Yolande Elebe a annoncé la reconnaissance internationale de l’esclavage racialisé des africains par les Nations Unies

La question de la mémoire historique et de la dignité humaine s’est invitée au cœur de la 87e réunion du Conseil des ministres tenue ce vendredi 24 avril 2026 dans la capitale rd-congolaise. Parmi les points examinés, la ministre de la Culture, Arts et Patrimoine, Yolande Elebe Ma Ndembo, a présenté une note d’information majeure relative à la déclaration historique adoptée le 17 mars 2026 lors de la 24e session de l’Assemblée générale des Nations Unies à New York.

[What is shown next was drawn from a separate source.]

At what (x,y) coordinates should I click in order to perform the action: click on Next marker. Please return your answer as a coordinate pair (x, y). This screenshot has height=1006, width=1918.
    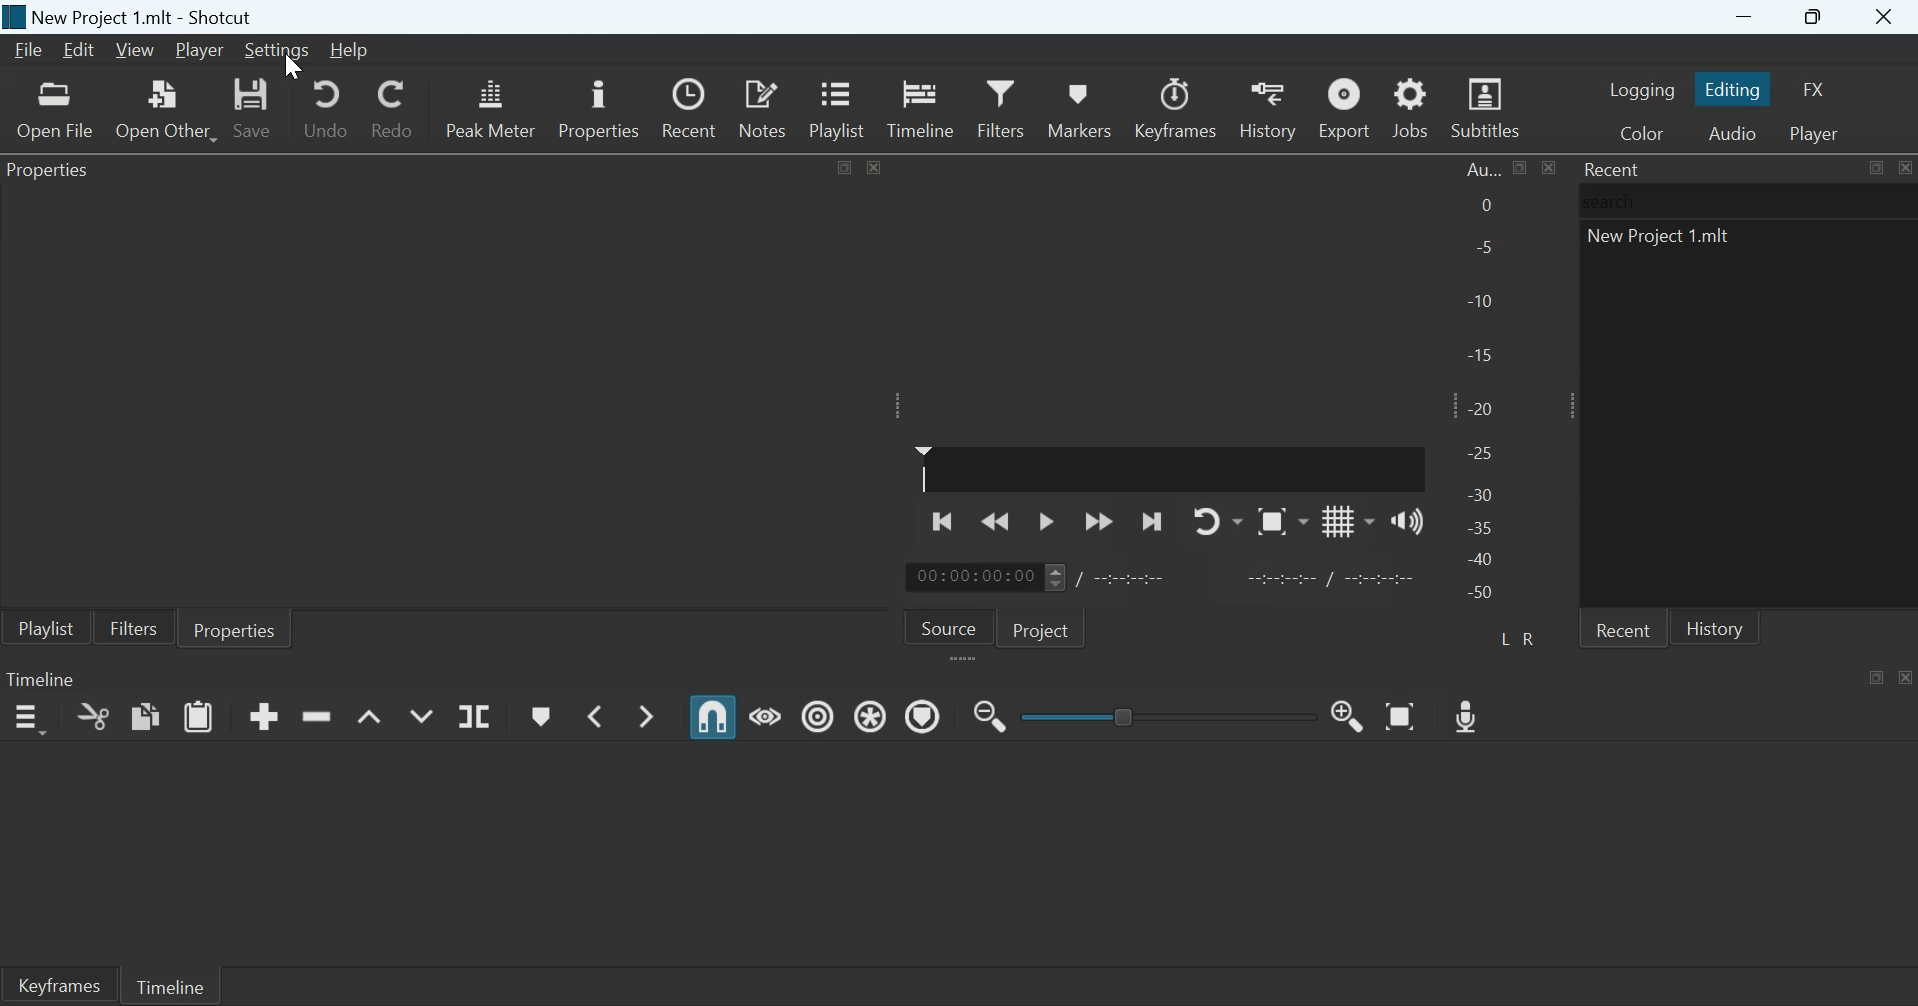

Cette déclaration internationale qualifie la traite et l’esclavage racialisé des Africains de crime grave contre l’humanité, tout en posant les bases de mesures concrètes en faveur de la restitution des restes humains conservés à travers le monde. Une avancée significative qui trouve un écho particulier en République Démocratique du Congo, pays directement concerné par cette problématique.

La radio des jeunes du Pool Malebo 🇨🇩🇨🇬

Dans son intervention, la ministre a souligné l’importance de ce tournant diplomatique et moral pour la Rd-Congo. « Cette reconnaissance internationale vient renforcer les efforts déjà engagés par notre pays pour le rapatriement des restes humains des Congolais conservés à l’étranger depuis l’époque coloniale », a-t-elle déclaré devant les membres du gouvernement.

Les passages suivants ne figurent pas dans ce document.